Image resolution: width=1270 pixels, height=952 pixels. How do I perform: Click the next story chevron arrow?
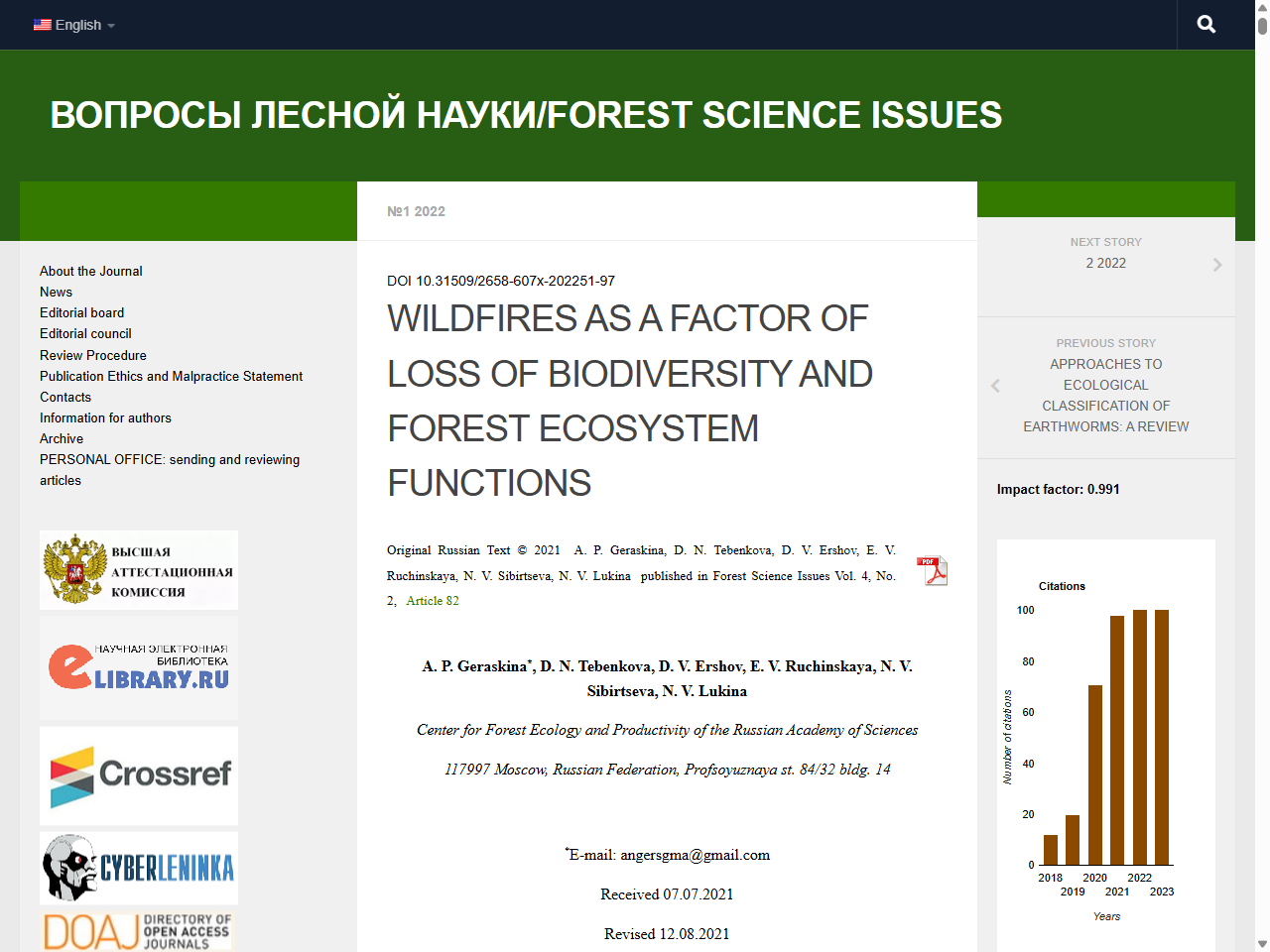click(x=1217, y=263)
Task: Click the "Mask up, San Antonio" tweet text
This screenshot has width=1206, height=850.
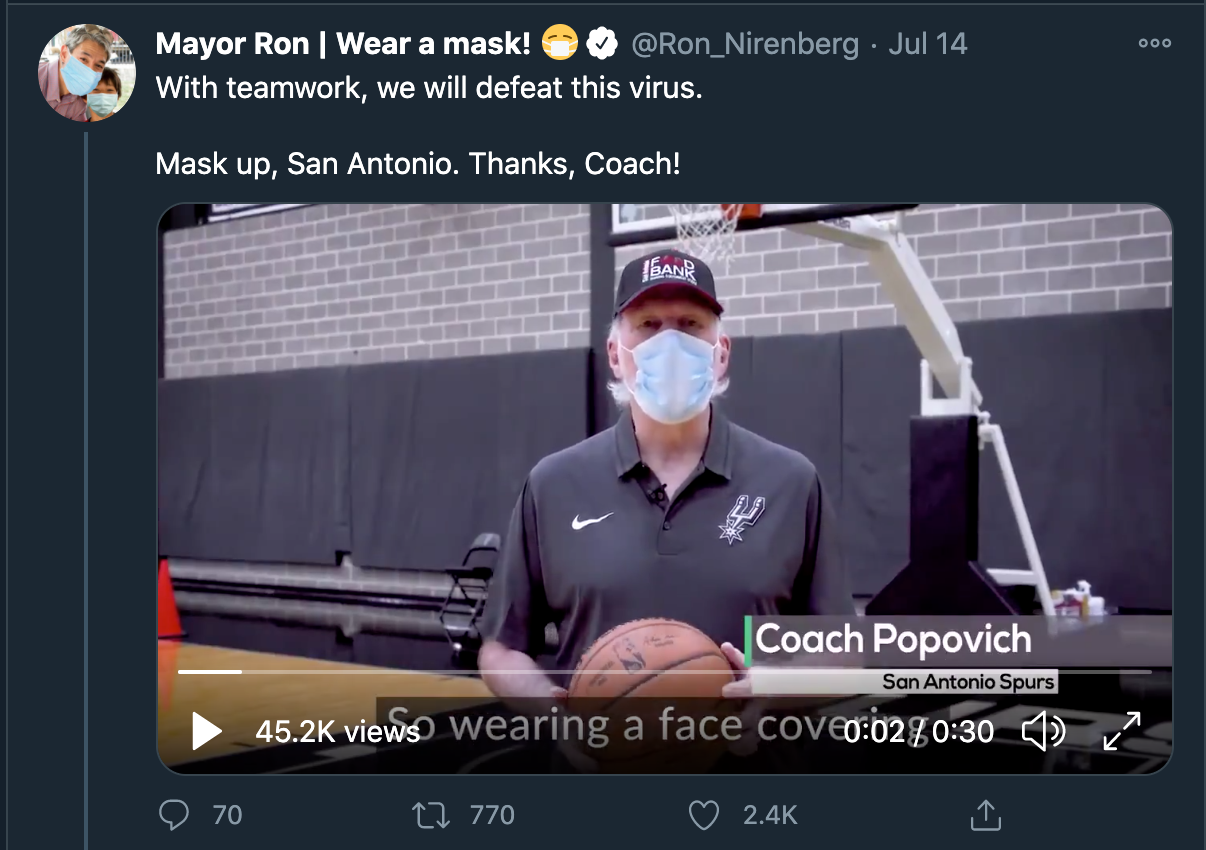Action: pyautogui.click(x=417, y=163)
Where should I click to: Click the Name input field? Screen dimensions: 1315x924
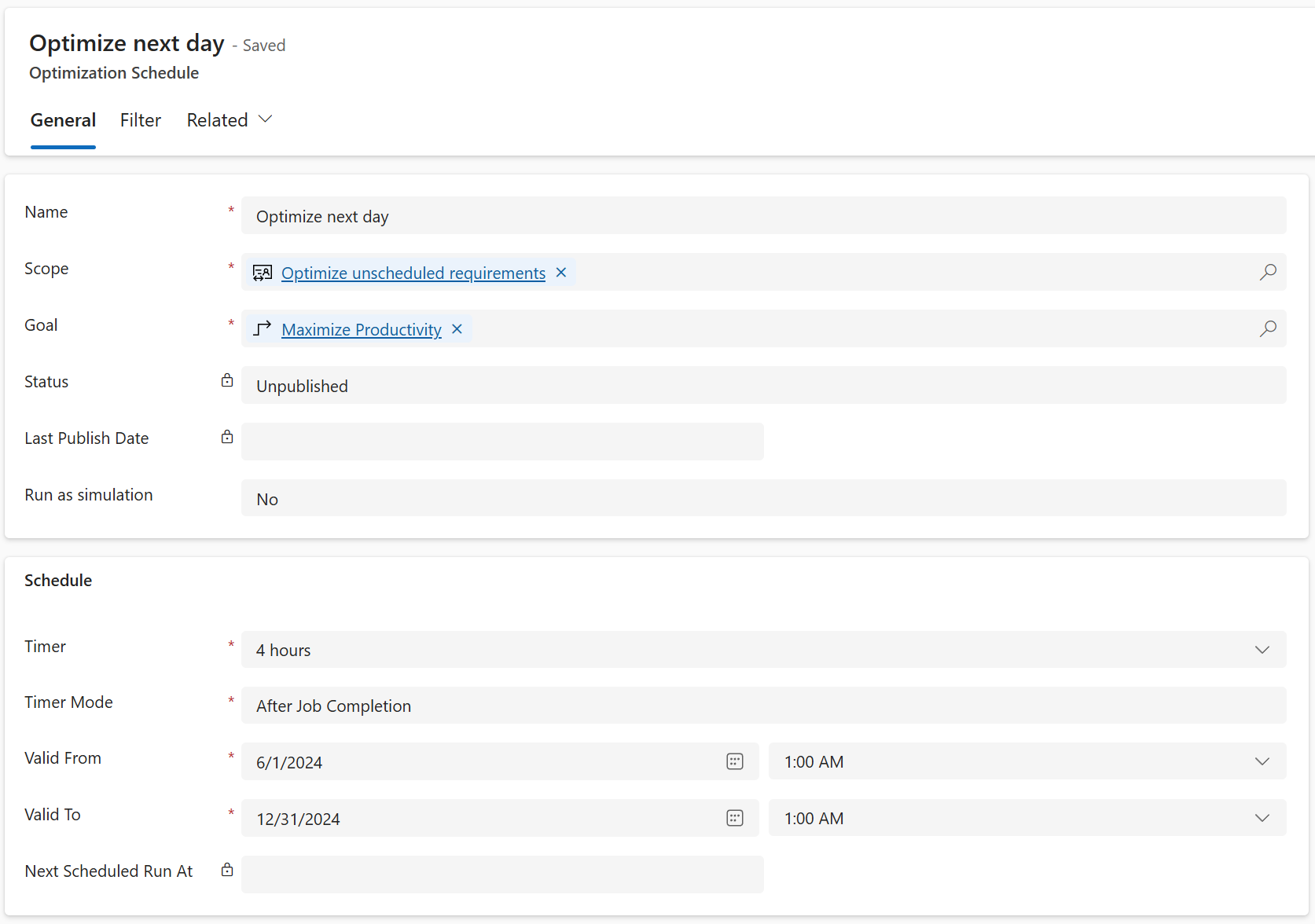(762, 216)
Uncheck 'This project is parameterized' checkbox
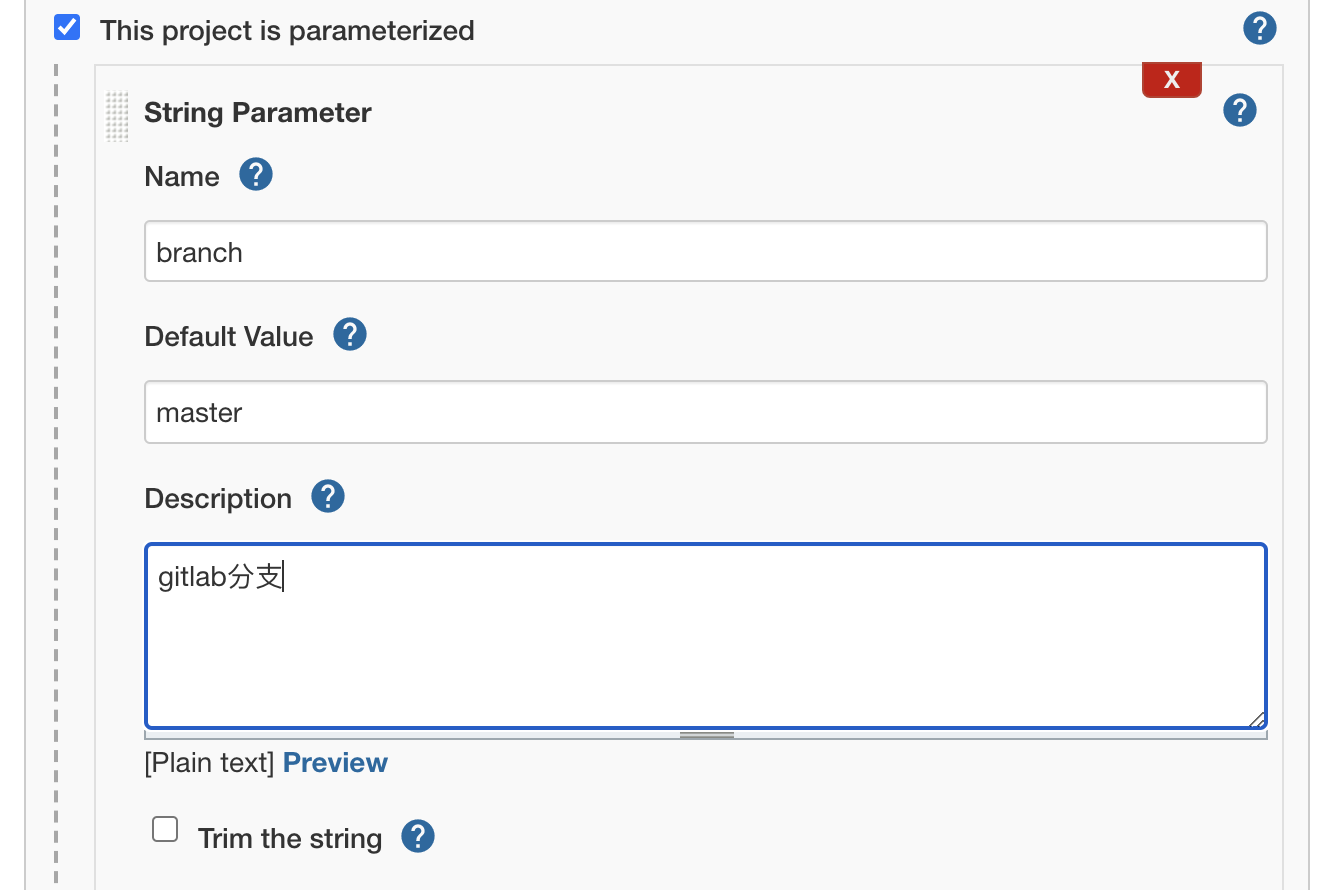The width and height of the screenshot is (1344, 890). point(67,27)
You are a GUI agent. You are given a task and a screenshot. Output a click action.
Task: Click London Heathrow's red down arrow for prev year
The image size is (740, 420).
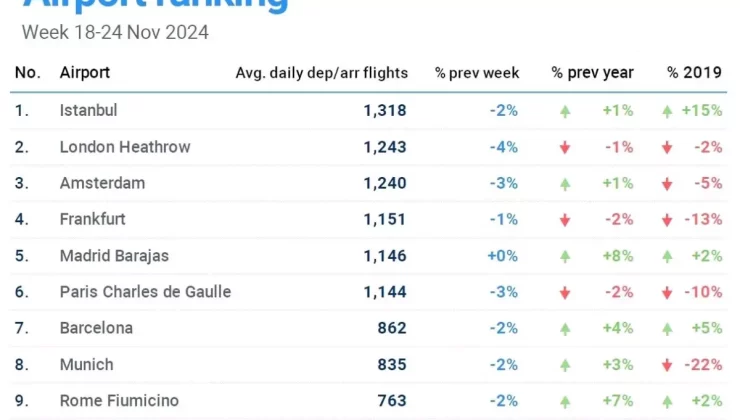click(x=565, y=147)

◆ ◆ ◆ ◆

> [Task objective] From the line containing "Where should I" through the final line of the records, write out each line exactly, and include no pictures.

> [Completed exercise]
Where should I click to: Click the Name input field? Screen dimensions: 1315x924
(762, 216)
Uncheck 'This project is parameterized' checkbox
The width and height of the screenshot is (1344, 890). point(67,27)
You are a GUI agent. You are given a task and a screenshot. Output a click action.
Task: Click London Heathrow's red down arrow for prev year
The image size is (740, 420).
click(x=565, y=147)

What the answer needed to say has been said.